One night, after a long walk and a late-night conversation on the balcony with Natalie, Mahler was disturbed by the sound of a man falling in the water. Rushing barefoot down the steps, Mahler was able to reach the man in time and drag him to shore, though the man, clearly drunk, was so frantic he nearly drowned Mahler along with him! Cries for help brought others and eventually the man was rescued and given blankets and dry clothes before he left without ever giving them his name.

Otherwise, it was an idyllic time – serene was the way he described it – and very productive despite its slow start. In all, he composed eight songs (with orchestral accompaniment) and what became three movements of his new symphony.

Yet, despite the mood of the scherzo, everything else was “funereal,” meditations on death and dying or on saying farewell to the world. Three of the songs later became part of the cycle known under the gruesome title Kindertotenlieder (“Songs on the Death of Children”).

He had expressed to Natalie – perhaps on the night of the near-drowning man – his desire to have children of his own, that he was tired of being lonely and that having children would be his way of “staking claim to immortality.” In writing these songs, it is important to realize Mahler was not yet married nor had any children of his own, but he had lost several brothers and sisters and so, while composing them, he imagined his father grieving for the death of so many of his own children – by 1895, Mahler had lost 10 of his 13 brothers and sisters, 8 of them while they were still children.

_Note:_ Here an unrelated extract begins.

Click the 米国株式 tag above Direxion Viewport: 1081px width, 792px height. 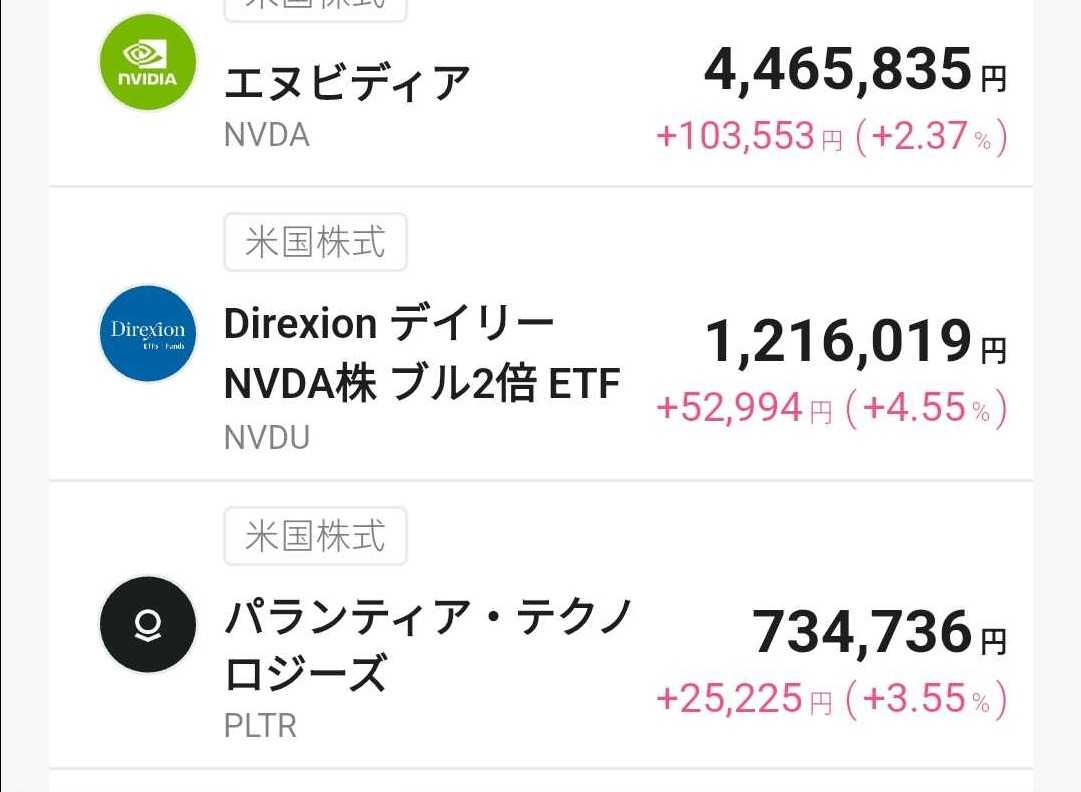[x=315, y=242]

Mahler’s “entourage,” such as it was, consisted of his sister Justi and occasionally her fiancé, the violinist Arnold Rosé (they would be married the following summer – incidentally, another sister, Emma, had married Arnold’s younger brother, the cellist Eduard Rosé); and their friend Natalie Bauer-Lechner who was a violinist and a member of an all-female string quartet (quite rare in those days). She accompanied Mahler on many of these summer excursions and though some people did not care for her or her morals – particularly one friend of Mahler’s whose husband had been an ex-lover of Natalie’s – she was that rare intellectual, musically knowledgeable friend that Mahler could confide in, musically.

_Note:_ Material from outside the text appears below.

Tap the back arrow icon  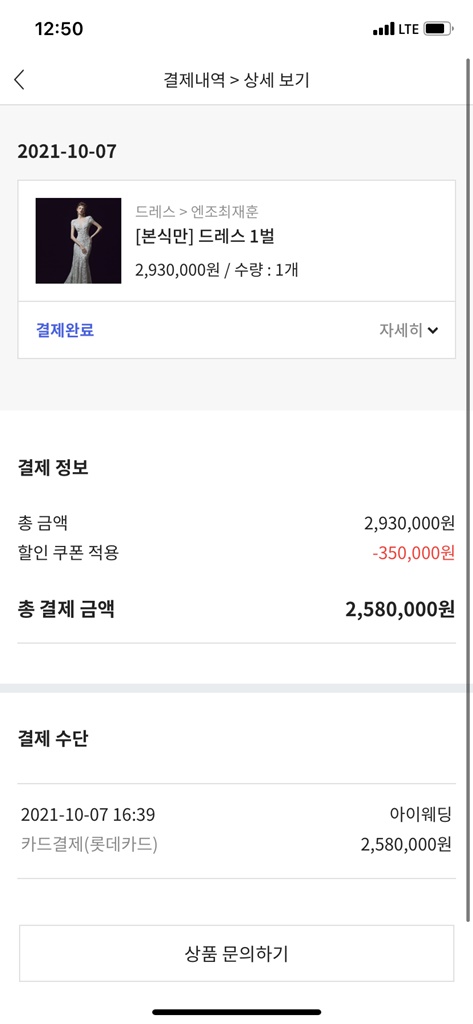pyautogui.click(x=19, y=80)
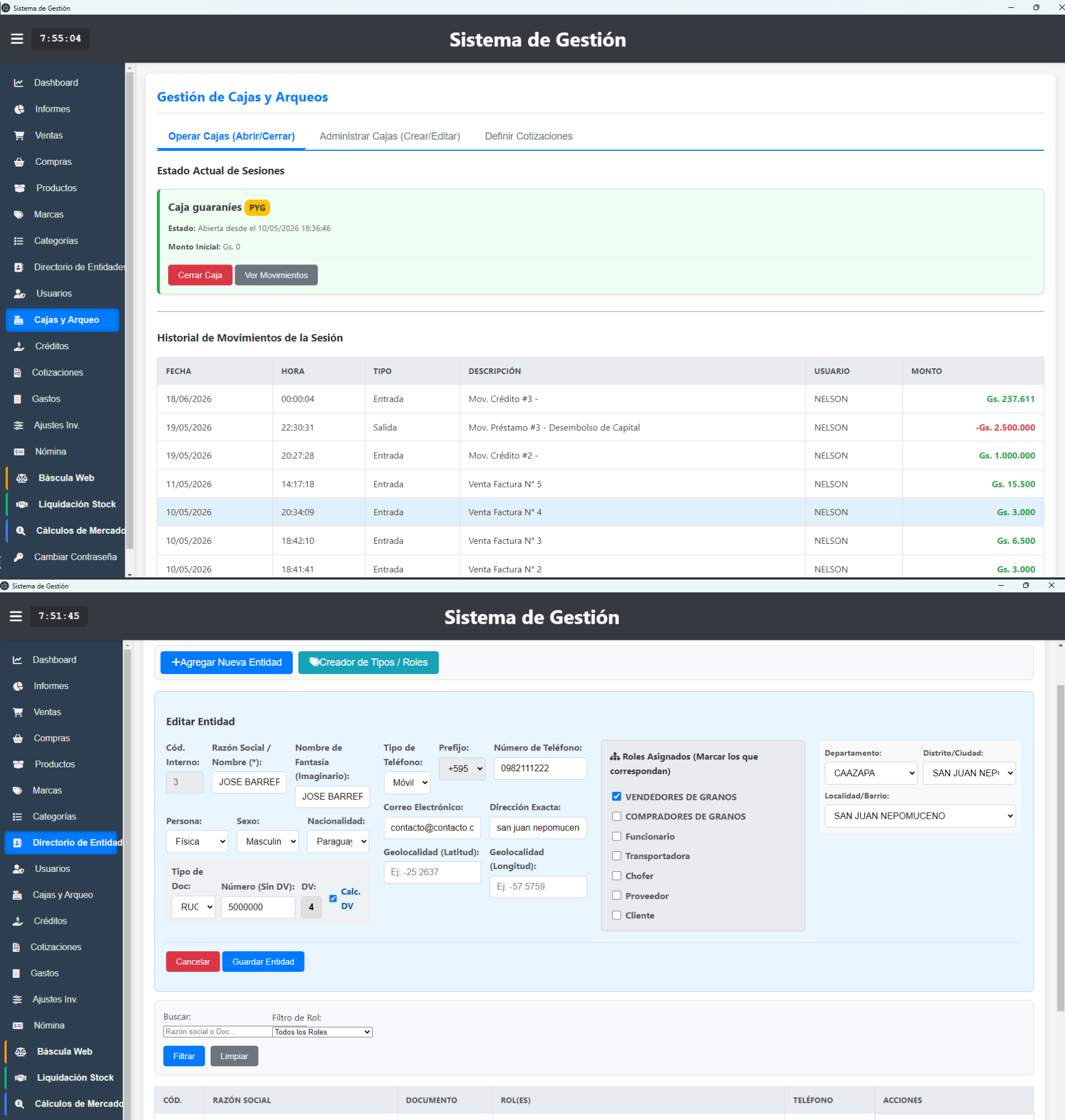
Task: Open the Definir Cotizaciones tab
Action: pyautogui.click(x=529, y=136)
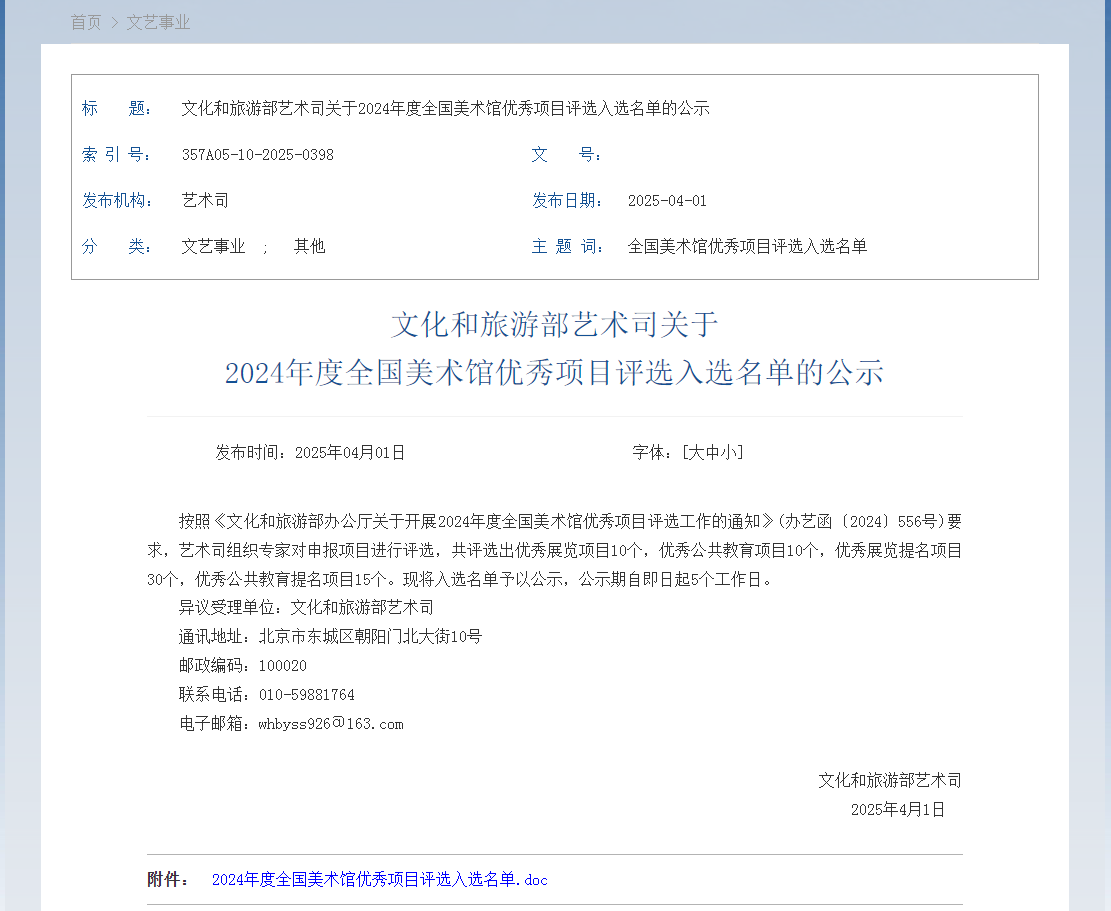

Regardless of what the future would bring, her journals (some published; others, not) became important sources for future biographers of Mahler, especially concerning his creative insights into the works he composed during the summer she spent in his proximity.

It is also important to realize – our modern morality aside – that she and Mahler were never lovers. Mahler had his affairs and one of them was an unfortunately convoluted relationship with one of his opera singers, Anna von Mildenburg, which he had tried to break off several times (a native of the region, she had helped him locate the land where he built his villa, but she was not a guest at the house).

Natalie Bauer-Lechner
Natalie, by her own account, only ever loved two men in her life – the poet Siegfried Lipiner (who, a friend of Mahler’s, had written the poem that formed the initial basis of Mahler’s 3rd Symphony and who, incidentally, was now having an affair with Mildenburg himself) and Gustav Mahler who, at least romantically, seemed totally unaware of Natalie’s feelings, despite some of the confidences he made to her, especially the one about wanting to get married and have children.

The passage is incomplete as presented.